** BEGIN SELECTED EXCERPT **

Exposing a public interface
All our definitions are in an internal directory, and we need to make them available for other people to use. So we load them in def.bzl
, which just contains our public definitions. We expose both go_library
and GoLibraryInfo
. The latter will be needed by anyone who wants to implement compatible rules.
load(
"//internal:rules.bzl",
_go_binary = "go_binary",
_go_library = "go_library",
)
load(
"//internal:providers.bzl",
_GoLibraryInfo = "GoLibraryInfo",
)
go_binary = _go_binary
go_library = _go_library
GoLibraryInfo = _GoLibraryInfo
Testing the go_library
rule
We'll test our new functionality the same way we did before: using an sh_test
that runs a go_binary
built with our new functionality:
sh_test(
name = "bin_with_libs_test",
srcs = ["bin_with_libs_test.sh"],
args = ["$(rootpath :bin_with_libs)"],
data = [":bin_with_libs"],
)

** END SELECTED EXCERPT **
** BEGIN RAW DATA **

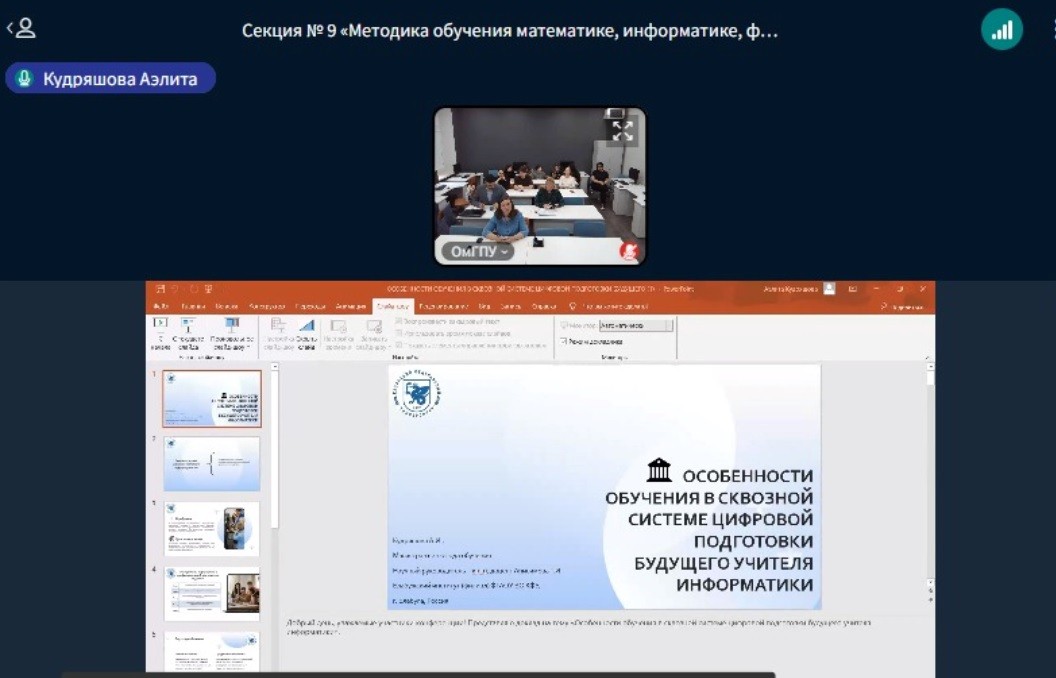Viewport: 1056px width, 678px height.
Task: Toggle the Presenter View checkbox
Action: pyautogui.click(x=564, y=341)
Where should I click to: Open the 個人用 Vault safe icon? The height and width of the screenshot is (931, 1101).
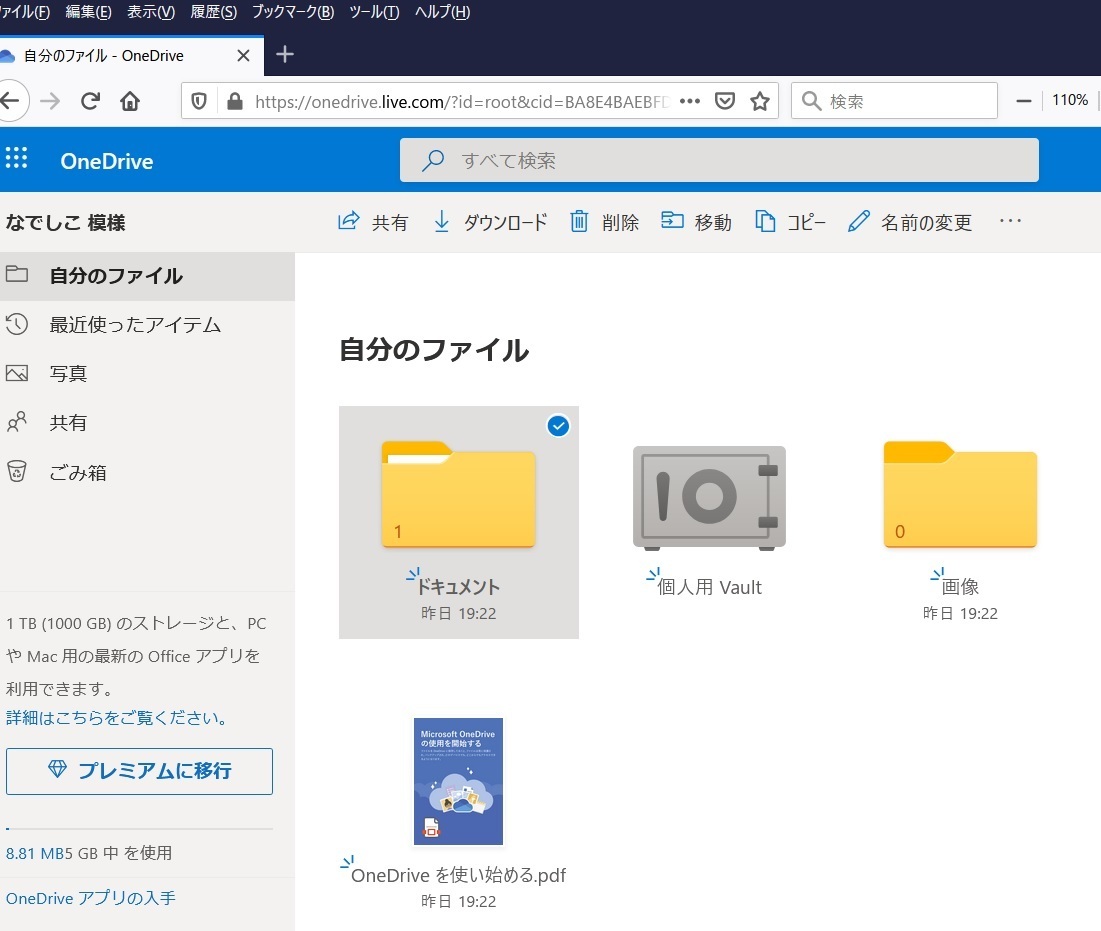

** END RAW DATA **

**GIVEN PROBLEM 1**. In the Bazel Go rules excerpt, who will need GoLibraryInfo?
**GIVEN PROBLEM 2**. From the Bazel Go rules excerpt, copy out the text between "Exposing a public" and "implement compatible rules.", inclusive, keeping every character the same.
**GIVEN PROBLEM 3**. Extend the Bazel Go rules excerpt, picking up right after its final line.

**EXERCISE ANSWER 1**. Anyone who wants to implement compatible rules.

**EXERCISE ANSWER 2**.
Exposing a public interface
All our definitions are in an internal directory, and we need to make them available for other people to use. So we load them in def.bzl
, which just contains our public definitions. We expose both go_library
and GoLibraryInfo
. The latter will be needed by anyone who wants to implement compatible rules.

**EXERCISE ANSWER 3**.
go_binary(
name = "bin_with_libs",
srcs = ["bin_with_libs.go"],
deps = [":foo"],
)
go_library(
name = "foo",
srcs = ["foo.go"],
importpath = "rules_go_simple/tests/foo",
deps = [
":bar",
":baz",
],
)
go_library(
name = "bar",
srcs = ["bar.go"],
importpath = "rules_go_simple/tests/bar",
deps = [":baz"],
)
go_library(
name = "baz",
srcs = ["baz.go"],
importpath = "rules_go_simple/tests/baz",
)
You can test this out with bazel test //tests/...
.